Shale Investors Take New Direction

Are the days of achieving the highest possible IP rates over? Are investors now more interested in long-term well productivity than short-term payback? If so, can producers respond to what investors want?
By Patrick C. Miller | February 09, 2018

Not long ago, word of ever-increasing initial production rates from new wells drilled by operators in U.S. shale plays was music to investors’ ears.  The higher the flow rate of crude, the faster the rate of return on their investment.

But that standard of success began to lose much of its appeal in the latter half of 2017 and into early 2018 when investors began to push back against the business models of shale operators. They charged that profits from increased production were plowed back into new capital expenditures as a means of continuing to raise production, leading to negative cash flows and higher debt. It was, some claimed, an unsustainable model that wasn’t attractive to investors.

This triggered a spate of stories in the business media about investors openly expressing dissatisfaction with the shale oil and gas industry for employing risky financial strategies and structures that rewarded growth rather than profit and investment returns, which is what investors now say they really want.

“The winds, they do change,” proclaims Robert Watson, CEO of San Antonio-based Abraxas Petroleum Corp., which has operations in the Bakken, Permian and Eagle Ford shale plays. “It’s certainly a new way of looking at the industry.”

As Watson explains, “It went from the land grab issues in the early part of this decade where people were spending inordinate amounts of money on acreage and then not having the capital to develop it,” he says. “Investors really want companies to generate good economics which, for the most part, means living within your means, spending cash flow or below cash flow and using any free cash flow to do something good for the shareholders, whether it’s pay off debt, buy back shares or even pay a dividend.”

Still Pulling Hard
Not all shale operators have abandoned the idea of achieving the highest IP rates possible on new wells, however. 

“It certainly depends on the company’s strategy,” says Jonathan Garrett, research director for Lower 48 upstream with Wood Mackenzie in Houston. “Some companies—EOG for example—are interested in having the well pay back as quickly as possible. Essentially everything, once it’s paid back, it’s just upside,” Garrett says. There’s less of a concern with actual estimated ultimate recoveries as opposed to payback—shortening that payback period as much as possible. That’s why oftentimes you’ll see EOG wells being pulled really hard like an open choke whereas, if you look at Hess in the Bakken, they’re more interested in maximizing value per drilled spacing unit.”

Garrett notes that there are technical reasons why producers might want to avoid achieving the highest IP rates possible from a newly drilled well. “We can flow it as hard as we want and we’ll have a really strong, flashy initial production rate, but from a reservoir management standpoint, we could be pulling on that well so hard that we actually prematurely close up some of those fractures that we created. Or we start to pull proppant into our perforations and then that well would decline far faster than if we had a more optimized approach for managing that flow.

“There’s a lot of levers that you can pull,” he continues. “You don’t necessarily want to pull that well so hard and so fast that you close up fracks, you get screen-outs or, in some cases we’ve seen, you start producing large amounts of water prematurely because you didn’t do a good job of managing production.”
◇ ◇ ◇ ◇ ◇
Summarize the article on shale investors in two sentences.
◇ ◇ ◇ ◇ ◇
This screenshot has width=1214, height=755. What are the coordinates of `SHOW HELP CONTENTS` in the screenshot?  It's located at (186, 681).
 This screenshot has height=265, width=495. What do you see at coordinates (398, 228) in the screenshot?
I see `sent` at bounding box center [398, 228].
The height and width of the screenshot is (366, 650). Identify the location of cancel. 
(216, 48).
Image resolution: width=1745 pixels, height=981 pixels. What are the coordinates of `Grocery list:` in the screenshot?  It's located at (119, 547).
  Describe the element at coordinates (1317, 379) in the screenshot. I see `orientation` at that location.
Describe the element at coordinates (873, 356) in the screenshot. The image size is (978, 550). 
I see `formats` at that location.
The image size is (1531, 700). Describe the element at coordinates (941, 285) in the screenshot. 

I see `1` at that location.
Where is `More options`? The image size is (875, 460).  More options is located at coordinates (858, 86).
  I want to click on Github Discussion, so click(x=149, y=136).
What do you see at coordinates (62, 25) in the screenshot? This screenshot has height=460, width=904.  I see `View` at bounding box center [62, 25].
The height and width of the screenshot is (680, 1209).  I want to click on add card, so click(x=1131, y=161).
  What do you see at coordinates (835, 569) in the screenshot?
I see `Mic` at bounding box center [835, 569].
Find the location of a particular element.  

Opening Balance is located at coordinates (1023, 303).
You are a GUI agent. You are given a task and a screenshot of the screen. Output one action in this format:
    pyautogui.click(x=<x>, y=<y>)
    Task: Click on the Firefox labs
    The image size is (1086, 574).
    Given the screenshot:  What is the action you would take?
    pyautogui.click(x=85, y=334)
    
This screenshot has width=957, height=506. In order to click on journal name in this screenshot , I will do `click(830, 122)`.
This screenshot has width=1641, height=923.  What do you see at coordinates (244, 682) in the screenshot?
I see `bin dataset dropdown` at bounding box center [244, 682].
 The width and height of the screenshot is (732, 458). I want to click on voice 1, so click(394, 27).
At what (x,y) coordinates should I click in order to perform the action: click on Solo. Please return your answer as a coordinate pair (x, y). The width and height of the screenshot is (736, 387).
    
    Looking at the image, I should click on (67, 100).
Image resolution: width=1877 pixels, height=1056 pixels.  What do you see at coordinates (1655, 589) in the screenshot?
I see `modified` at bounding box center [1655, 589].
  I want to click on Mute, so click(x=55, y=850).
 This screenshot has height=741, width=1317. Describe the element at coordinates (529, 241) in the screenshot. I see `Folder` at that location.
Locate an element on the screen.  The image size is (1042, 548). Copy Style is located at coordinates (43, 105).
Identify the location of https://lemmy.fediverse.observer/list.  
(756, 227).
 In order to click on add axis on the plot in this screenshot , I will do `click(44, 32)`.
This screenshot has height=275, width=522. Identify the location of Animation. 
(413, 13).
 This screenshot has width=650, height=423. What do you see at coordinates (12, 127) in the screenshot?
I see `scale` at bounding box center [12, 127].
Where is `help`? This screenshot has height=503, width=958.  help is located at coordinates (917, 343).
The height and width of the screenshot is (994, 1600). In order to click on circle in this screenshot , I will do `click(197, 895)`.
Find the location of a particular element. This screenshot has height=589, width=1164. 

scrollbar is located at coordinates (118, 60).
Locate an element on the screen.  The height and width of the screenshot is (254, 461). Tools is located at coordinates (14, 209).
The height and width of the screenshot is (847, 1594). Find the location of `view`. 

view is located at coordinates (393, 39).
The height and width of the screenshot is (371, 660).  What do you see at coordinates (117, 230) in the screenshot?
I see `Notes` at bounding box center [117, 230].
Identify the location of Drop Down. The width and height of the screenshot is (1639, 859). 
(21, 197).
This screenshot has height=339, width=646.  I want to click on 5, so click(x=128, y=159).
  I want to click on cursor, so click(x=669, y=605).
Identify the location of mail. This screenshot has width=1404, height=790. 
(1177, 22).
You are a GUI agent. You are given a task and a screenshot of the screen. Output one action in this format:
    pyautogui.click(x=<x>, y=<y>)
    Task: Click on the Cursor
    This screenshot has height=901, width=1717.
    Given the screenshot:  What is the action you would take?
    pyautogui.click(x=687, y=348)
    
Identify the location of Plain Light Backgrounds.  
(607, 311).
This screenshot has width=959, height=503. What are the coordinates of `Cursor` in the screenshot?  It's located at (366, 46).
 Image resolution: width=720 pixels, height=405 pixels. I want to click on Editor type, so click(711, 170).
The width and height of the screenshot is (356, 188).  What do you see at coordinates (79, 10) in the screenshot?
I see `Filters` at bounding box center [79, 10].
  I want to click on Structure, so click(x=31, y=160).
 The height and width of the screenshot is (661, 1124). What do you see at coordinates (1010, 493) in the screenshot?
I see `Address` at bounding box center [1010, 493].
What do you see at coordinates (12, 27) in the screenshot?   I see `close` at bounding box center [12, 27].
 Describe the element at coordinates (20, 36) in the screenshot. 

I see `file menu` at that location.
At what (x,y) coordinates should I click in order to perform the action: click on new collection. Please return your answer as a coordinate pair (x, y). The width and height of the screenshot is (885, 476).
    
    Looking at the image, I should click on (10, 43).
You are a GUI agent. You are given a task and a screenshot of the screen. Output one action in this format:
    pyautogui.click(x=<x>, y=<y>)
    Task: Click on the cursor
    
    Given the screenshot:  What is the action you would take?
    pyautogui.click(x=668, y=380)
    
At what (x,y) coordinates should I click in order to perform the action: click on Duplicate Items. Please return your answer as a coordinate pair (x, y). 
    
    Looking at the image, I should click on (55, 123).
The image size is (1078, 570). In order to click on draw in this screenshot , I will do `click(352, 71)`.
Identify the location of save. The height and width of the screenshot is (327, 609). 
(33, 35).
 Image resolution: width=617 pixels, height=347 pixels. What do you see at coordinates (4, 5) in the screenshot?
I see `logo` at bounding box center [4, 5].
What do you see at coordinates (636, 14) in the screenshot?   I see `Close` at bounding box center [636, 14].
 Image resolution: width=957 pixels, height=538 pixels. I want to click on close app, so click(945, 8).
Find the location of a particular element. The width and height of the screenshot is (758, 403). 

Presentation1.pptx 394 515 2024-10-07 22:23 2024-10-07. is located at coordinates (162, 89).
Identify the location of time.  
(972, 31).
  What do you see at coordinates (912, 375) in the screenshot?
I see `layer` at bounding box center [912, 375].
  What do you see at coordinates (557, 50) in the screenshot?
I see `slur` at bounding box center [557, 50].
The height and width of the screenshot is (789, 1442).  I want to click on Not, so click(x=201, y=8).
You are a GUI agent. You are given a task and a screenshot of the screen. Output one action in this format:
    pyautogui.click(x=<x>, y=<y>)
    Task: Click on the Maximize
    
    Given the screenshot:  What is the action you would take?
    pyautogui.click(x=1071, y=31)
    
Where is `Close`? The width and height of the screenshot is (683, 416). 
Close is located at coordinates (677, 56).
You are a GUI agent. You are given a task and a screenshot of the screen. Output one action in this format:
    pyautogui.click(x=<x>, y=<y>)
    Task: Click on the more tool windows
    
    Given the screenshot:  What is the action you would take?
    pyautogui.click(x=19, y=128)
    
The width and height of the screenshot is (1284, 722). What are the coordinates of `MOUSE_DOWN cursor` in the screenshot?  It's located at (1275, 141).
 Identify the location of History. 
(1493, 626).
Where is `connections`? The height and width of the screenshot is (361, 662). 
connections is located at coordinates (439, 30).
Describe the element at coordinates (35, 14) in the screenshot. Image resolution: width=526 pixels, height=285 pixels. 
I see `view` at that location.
◇ ◇ ◇ ◇ ◇
[The output]: In the latter half of 2017 and into early 2018, investors began pushing back against shale operators for plowing profits into new capital spending to raise production, which led to negative cash flows and higher debt, and they now say they want profit and investment returns rather than growth. Not all operators have given up on the highest initial production rates: some, such as EOG, aim for the fastest payback while Hess in the Bakken seeks to maximize value per drilled spacing unit, and pulling a well too hard can close fractures, draw proppant into perforations or bring on water prematurely, making it decline faster.